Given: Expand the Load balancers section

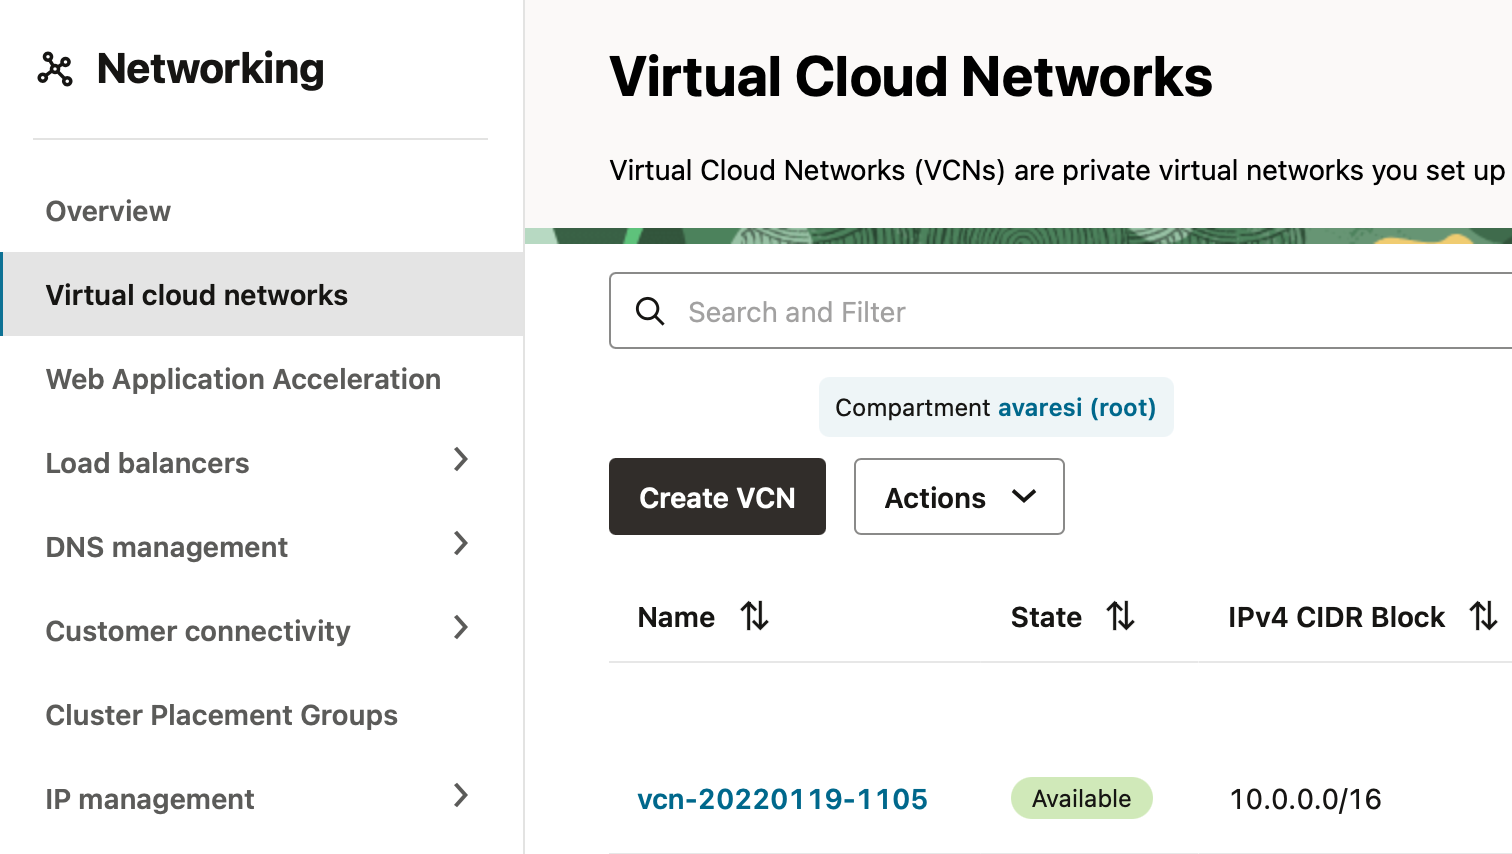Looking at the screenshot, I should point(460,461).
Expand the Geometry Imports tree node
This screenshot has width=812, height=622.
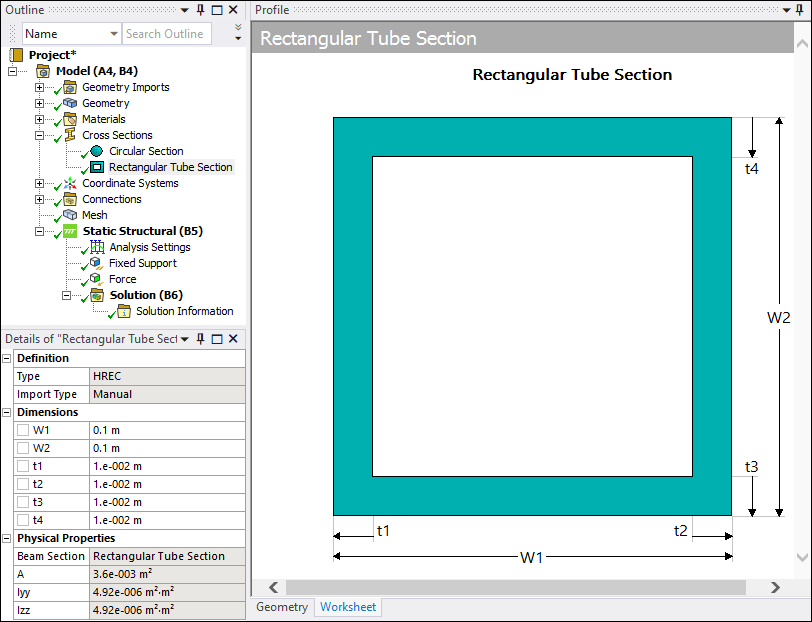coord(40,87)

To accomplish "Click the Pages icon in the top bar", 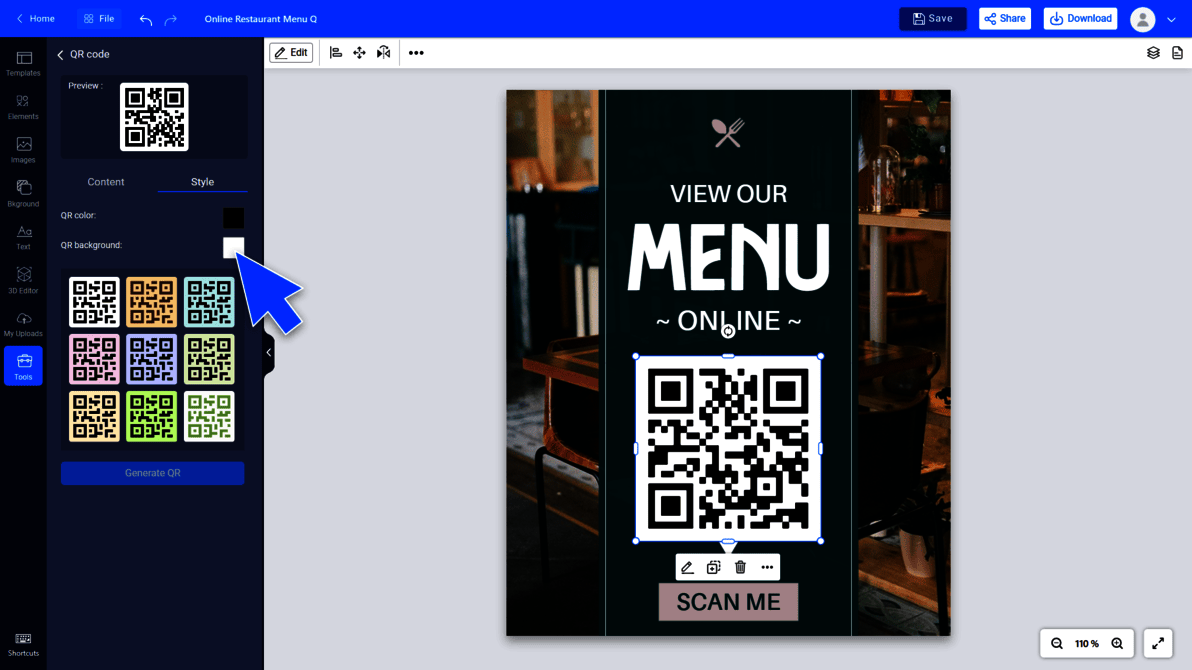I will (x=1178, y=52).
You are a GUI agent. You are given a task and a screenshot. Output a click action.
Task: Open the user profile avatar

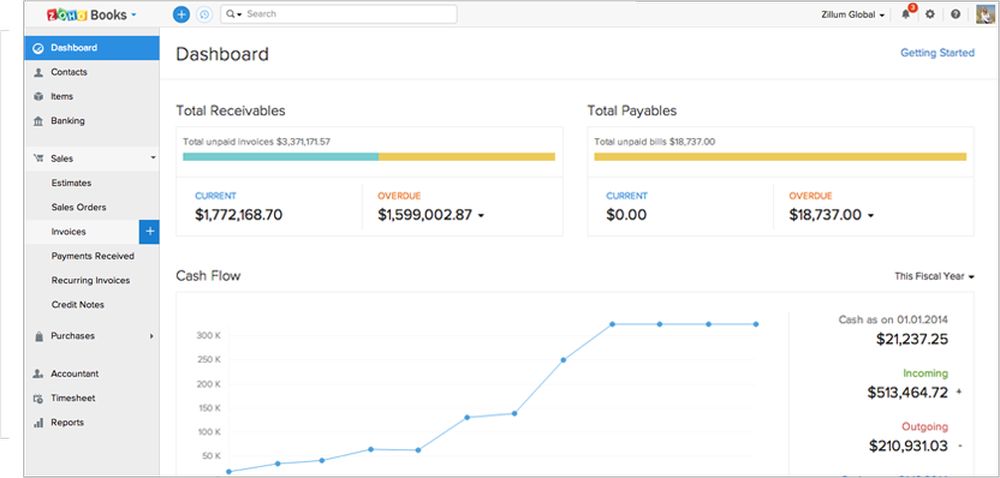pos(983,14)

* * *

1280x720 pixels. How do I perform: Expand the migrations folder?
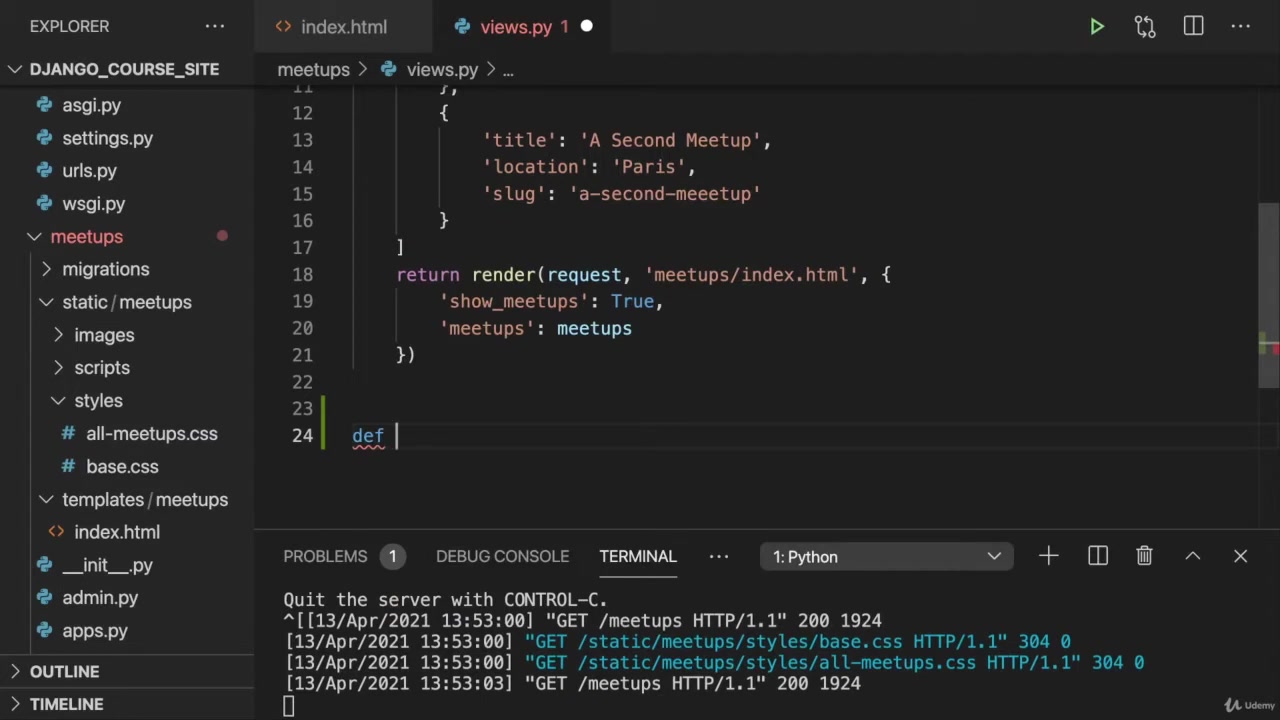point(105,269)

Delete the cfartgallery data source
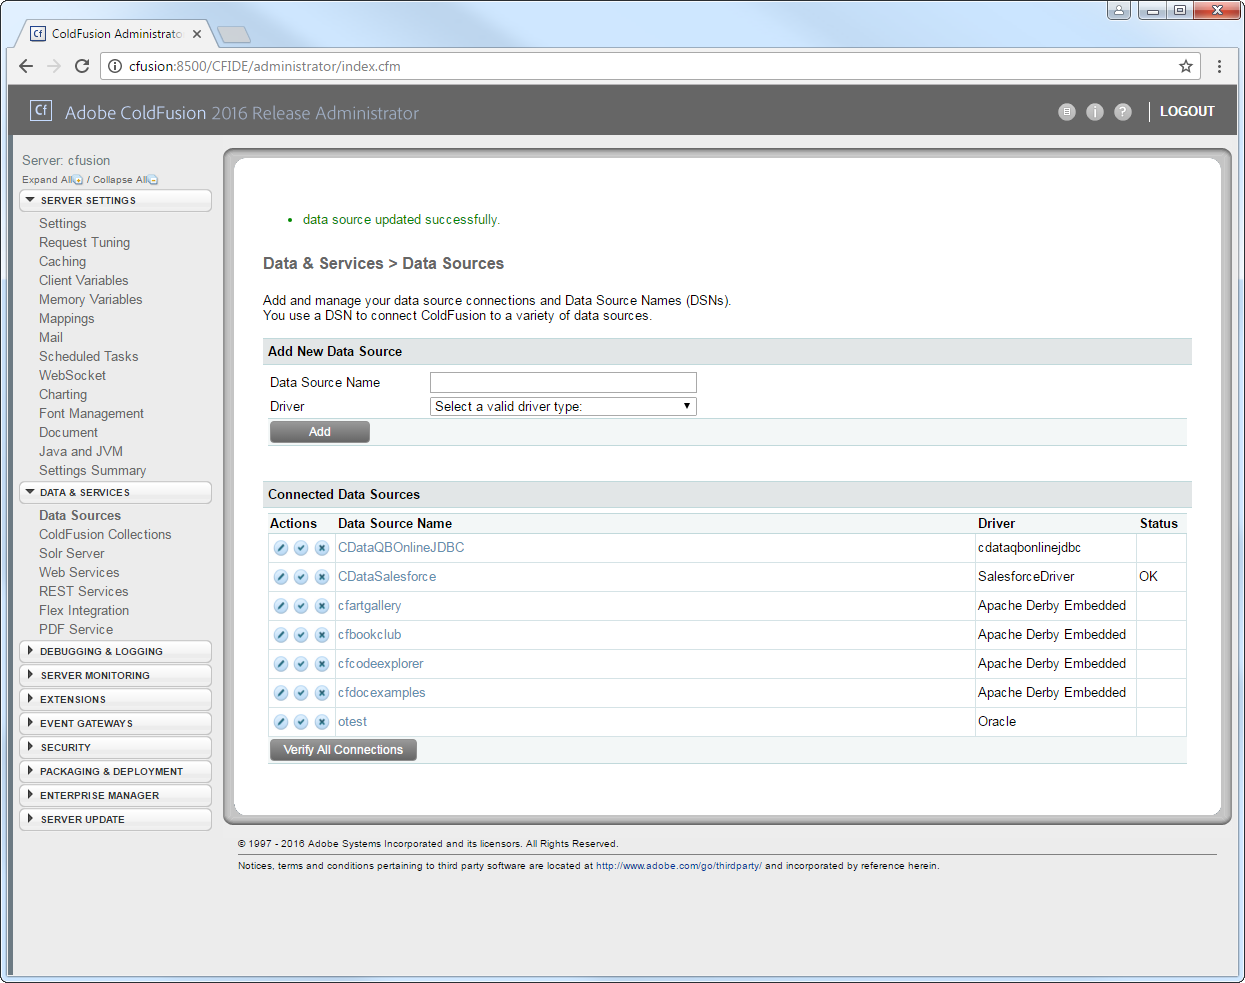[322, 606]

* * *

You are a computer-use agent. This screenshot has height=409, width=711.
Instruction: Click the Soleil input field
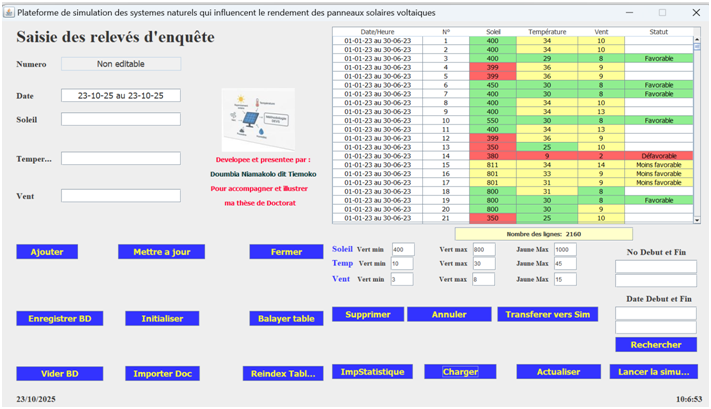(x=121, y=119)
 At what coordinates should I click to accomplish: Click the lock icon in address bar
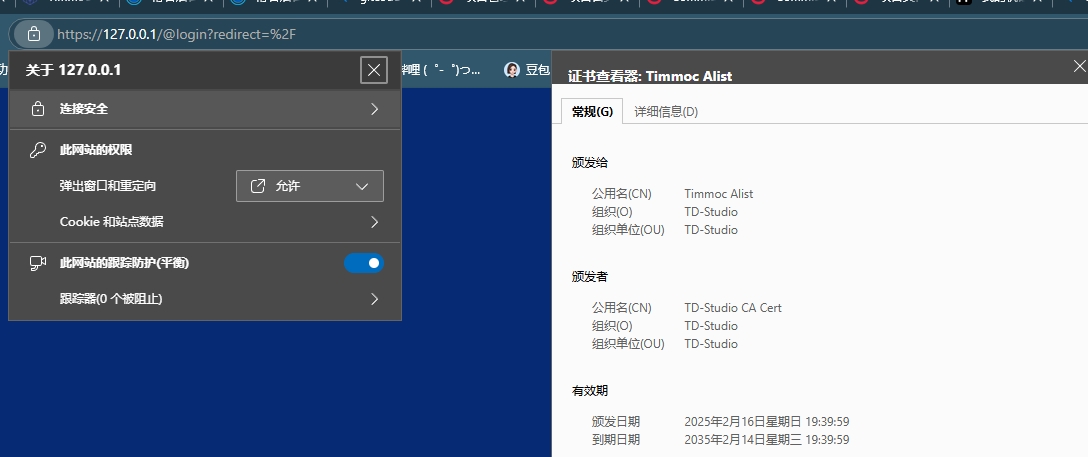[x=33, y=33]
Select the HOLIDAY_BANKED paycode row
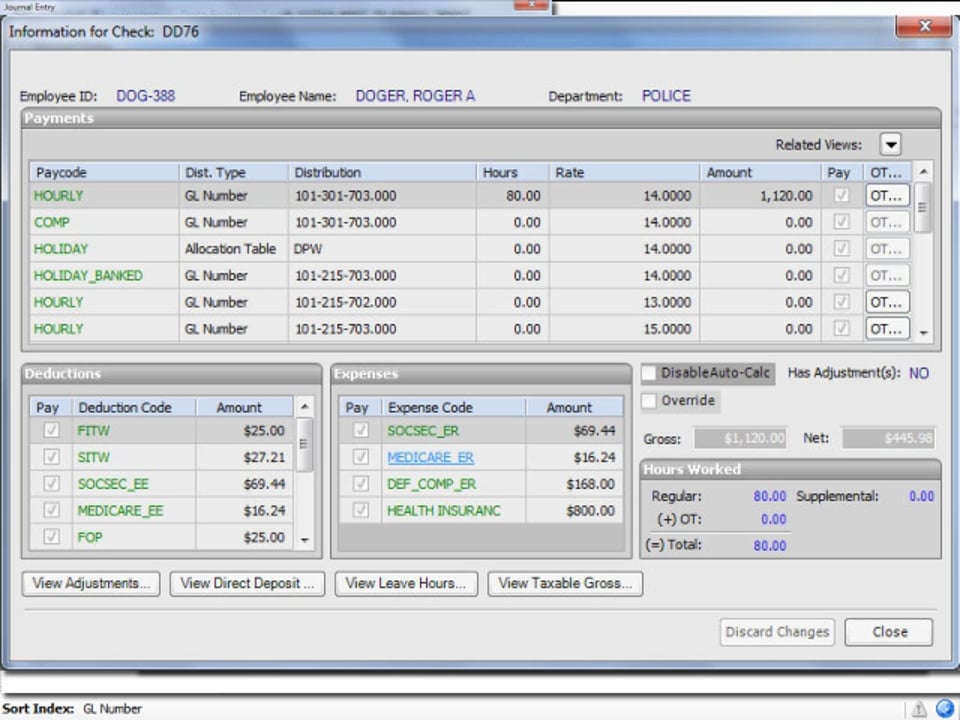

[Your goal] Copy the lines from the entries above in which the word "agent" appears.

[Result for this task]
You are a GUI agent. You are given a task and a screenshot. Output a click action.
You are a computer-use agent. This screenshot has height=409, width=711.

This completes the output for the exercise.